■ Dataset records
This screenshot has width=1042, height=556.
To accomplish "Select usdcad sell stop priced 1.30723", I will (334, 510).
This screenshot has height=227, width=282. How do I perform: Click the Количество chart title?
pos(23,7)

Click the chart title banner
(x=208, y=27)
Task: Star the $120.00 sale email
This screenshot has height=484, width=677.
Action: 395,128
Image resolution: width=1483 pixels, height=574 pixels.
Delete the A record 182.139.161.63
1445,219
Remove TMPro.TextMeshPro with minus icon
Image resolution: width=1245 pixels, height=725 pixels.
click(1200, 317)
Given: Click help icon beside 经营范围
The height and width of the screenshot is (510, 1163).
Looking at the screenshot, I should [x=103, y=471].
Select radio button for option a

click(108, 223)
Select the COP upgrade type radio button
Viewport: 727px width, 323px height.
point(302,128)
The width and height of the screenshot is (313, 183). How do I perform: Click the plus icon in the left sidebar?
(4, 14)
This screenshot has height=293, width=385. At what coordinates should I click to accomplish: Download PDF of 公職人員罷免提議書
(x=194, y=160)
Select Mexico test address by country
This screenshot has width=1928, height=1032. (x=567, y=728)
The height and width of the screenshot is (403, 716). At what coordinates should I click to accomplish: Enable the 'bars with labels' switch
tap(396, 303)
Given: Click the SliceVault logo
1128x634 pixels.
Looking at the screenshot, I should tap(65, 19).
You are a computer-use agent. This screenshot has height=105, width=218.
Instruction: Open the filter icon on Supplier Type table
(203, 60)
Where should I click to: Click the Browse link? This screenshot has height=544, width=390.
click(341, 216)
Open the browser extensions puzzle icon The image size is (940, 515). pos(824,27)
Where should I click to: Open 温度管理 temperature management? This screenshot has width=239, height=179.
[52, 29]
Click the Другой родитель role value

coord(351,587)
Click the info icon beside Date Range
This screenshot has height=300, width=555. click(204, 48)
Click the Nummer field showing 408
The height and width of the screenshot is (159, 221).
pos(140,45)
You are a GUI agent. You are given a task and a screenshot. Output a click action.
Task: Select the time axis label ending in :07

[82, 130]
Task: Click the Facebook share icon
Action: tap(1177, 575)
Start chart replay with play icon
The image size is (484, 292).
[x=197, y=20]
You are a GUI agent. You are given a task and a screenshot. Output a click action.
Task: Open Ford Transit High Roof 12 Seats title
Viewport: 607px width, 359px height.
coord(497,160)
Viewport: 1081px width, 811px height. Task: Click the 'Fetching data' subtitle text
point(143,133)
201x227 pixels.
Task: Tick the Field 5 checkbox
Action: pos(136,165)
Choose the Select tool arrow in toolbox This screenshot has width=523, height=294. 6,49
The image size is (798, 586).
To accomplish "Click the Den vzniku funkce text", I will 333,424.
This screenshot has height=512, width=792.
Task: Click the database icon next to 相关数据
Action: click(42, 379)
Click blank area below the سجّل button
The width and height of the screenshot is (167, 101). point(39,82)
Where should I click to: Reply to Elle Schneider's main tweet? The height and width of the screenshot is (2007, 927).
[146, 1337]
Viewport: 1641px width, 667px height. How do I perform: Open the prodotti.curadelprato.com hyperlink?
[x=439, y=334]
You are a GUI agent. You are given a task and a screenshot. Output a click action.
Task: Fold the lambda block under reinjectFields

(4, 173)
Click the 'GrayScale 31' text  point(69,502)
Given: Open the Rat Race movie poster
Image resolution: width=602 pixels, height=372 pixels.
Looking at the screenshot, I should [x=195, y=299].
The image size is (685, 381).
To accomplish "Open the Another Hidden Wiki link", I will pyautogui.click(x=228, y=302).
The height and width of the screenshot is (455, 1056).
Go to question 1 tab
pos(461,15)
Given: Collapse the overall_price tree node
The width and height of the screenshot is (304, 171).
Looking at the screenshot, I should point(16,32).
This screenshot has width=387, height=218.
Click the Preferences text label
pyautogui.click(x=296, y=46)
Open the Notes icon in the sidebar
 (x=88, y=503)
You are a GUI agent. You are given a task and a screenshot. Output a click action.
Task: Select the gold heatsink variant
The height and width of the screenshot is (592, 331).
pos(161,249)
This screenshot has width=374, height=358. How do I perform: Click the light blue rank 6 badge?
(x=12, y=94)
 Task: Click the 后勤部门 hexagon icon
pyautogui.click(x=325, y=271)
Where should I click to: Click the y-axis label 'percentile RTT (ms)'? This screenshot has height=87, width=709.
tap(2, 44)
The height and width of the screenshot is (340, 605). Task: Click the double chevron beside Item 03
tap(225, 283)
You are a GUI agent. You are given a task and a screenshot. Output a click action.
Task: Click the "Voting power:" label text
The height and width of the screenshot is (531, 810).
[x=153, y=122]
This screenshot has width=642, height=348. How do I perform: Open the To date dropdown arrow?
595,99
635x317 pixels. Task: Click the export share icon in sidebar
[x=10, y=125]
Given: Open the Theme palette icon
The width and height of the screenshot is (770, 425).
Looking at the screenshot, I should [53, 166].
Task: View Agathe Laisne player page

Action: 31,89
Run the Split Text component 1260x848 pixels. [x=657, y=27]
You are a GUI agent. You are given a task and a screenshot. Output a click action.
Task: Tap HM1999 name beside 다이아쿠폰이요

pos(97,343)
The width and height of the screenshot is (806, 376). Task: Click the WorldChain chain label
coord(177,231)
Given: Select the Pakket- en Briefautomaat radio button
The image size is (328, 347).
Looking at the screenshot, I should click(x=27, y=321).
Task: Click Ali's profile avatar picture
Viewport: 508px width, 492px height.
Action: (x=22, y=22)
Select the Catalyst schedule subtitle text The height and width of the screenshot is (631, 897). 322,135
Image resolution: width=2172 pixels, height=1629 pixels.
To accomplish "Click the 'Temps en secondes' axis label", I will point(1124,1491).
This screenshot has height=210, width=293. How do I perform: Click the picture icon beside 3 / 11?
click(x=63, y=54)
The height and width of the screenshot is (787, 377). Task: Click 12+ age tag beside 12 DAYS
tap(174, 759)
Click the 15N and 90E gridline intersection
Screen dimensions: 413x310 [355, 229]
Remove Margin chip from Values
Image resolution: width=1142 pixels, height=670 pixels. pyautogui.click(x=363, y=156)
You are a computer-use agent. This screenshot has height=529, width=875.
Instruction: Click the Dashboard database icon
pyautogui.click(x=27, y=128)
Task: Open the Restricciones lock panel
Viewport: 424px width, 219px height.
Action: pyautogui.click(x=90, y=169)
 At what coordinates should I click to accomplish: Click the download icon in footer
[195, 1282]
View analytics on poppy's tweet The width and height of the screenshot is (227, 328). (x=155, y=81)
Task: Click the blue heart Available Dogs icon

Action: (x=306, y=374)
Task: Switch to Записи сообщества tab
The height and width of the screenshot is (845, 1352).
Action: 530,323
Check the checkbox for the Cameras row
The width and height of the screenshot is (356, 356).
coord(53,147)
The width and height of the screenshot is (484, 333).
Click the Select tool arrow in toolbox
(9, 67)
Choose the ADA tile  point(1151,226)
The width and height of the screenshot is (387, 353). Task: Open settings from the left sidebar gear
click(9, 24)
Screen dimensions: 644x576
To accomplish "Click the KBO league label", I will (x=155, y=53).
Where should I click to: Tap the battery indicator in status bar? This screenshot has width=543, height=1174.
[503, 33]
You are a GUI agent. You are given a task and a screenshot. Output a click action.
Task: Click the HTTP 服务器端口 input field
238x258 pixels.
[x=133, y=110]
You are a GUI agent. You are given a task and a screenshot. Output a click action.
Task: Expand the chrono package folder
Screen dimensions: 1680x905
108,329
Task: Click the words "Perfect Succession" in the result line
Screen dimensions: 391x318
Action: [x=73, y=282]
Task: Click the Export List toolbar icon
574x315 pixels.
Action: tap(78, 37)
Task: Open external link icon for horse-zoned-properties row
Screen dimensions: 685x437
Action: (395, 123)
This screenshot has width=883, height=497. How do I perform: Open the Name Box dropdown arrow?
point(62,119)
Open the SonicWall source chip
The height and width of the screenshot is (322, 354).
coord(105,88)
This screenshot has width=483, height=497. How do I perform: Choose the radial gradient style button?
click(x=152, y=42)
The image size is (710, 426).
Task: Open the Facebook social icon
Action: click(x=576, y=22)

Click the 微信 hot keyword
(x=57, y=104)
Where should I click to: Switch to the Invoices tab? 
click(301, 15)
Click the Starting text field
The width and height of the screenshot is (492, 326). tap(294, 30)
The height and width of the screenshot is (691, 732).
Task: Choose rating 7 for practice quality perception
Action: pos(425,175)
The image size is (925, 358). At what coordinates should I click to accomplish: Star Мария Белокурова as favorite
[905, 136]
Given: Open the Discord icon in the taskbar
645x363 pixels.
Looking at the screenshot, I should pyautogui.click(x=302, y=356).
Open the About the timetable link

■ Task instructions
Convert the listing into a two-column CSV with the headers instruction and response, one row per entry, each in a single quoted field with line breaks replaced by spaces. Begin at the line that has "635x317 pixels. Task: Click" and stop after the line that has "I will point(1124,1491).".

■ Exercise answer
instruction,response
"635x317 pixels. Task: Click the export share icon in sidebar","[x=10, y=125]"
"Given: Open the Theme palette icon The width and height of the screenshot is (770, 425).","Looking at the screenshot, I should [53, 166]."
"Task: View Agathe Laisne player page","Action: 31,89"
"Run the Split Text component 1260x848 pixels.","[x=657, y=27]"
"You are a GUI agent. You are given a task and a screenshot. Output a click action. Task: Tap HM1999 name beside 다이아쿠폰이요","pos(97,343)"
"The width and height of the screenshot is (806, 376). Task: Click the WorldChain chain label","coord(177,231)"
"Given: Select the Pakket- en Briefautomaat radio button The image size is (328, 347).","Looking at the screenshot, I should click(x=27, y=321)."
"Task: Click Ali's profile avatar picture Viewport: 508px width, 492px height.","Action: (x=22, y=22)"
"Select the Catalyst schedule subtitle text The height and width of the screenshot is (631, 897).","322,135"
"Image resolution: width=2172 pixels, height=1629 pixels. To accomplish ""Click the 'Temps en secondes' axis label"",","I will point(1124,1491)."